→ **EXERCISE GOAL**: Output the whole listing exactly, except for the pictures in it.

→ **WORKING DATA**:
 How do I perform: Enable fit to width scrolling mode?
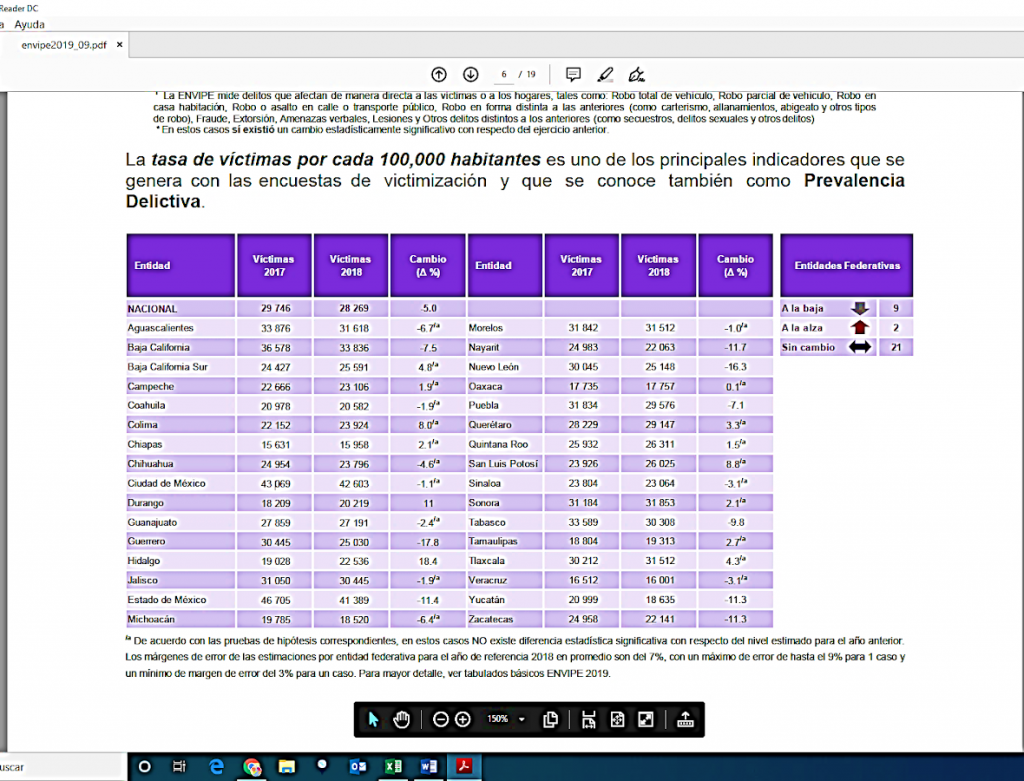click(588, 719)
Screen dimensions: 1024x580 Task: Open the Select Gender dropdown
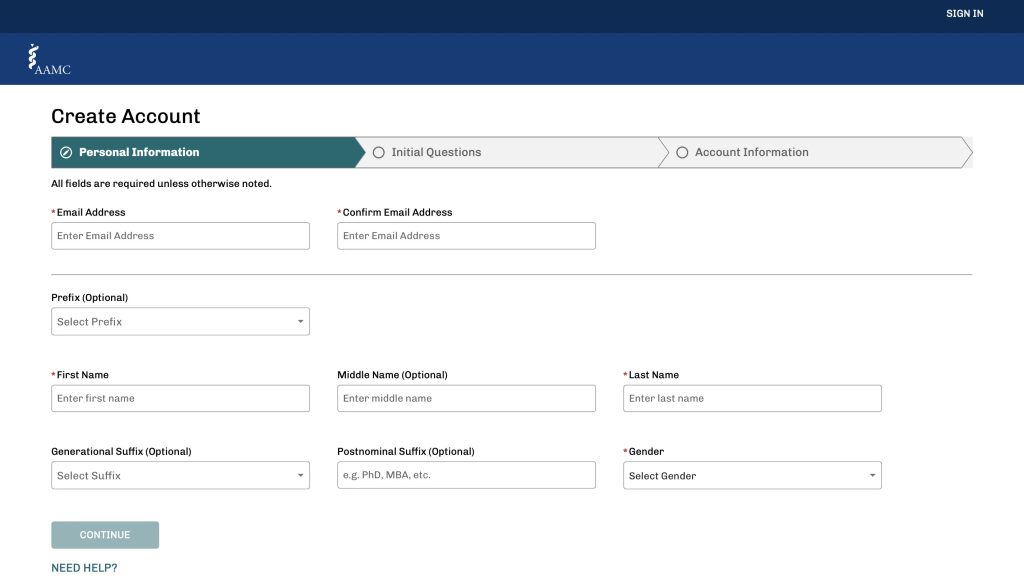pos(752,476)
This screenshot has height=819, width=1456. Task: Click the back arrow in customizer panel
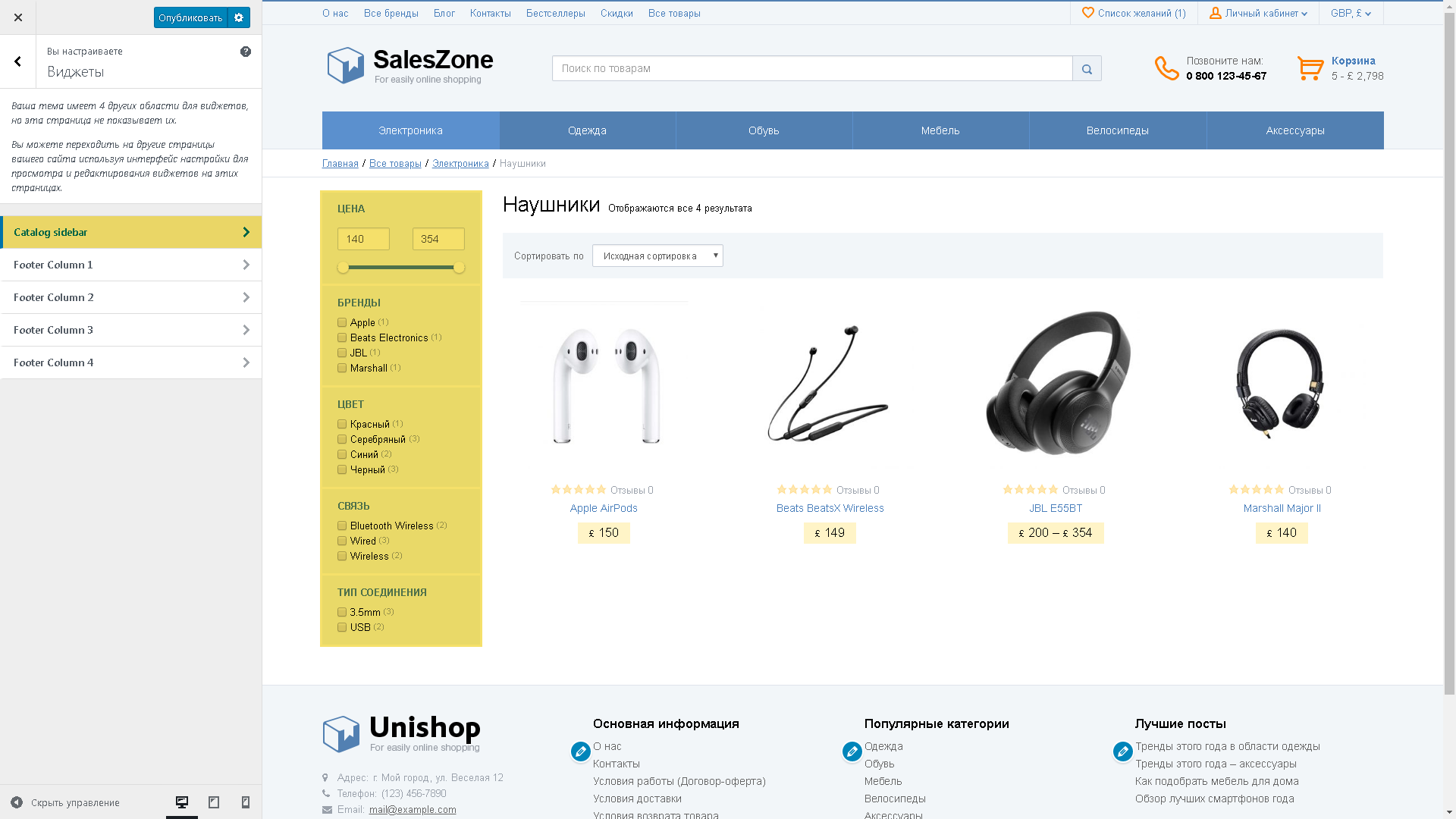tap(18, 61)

→ **YOUR SOLUTION**:
 How do I perform: Enable fit to width scrolling mode?
click(588, 719)
Screen dimensions: 1024x580 Task: Open the Select Gender dropdown
pos(752,476)
This screenshot has height=819, width=1456. Task: Click the back arrow in customizer panel
tap(18, 61)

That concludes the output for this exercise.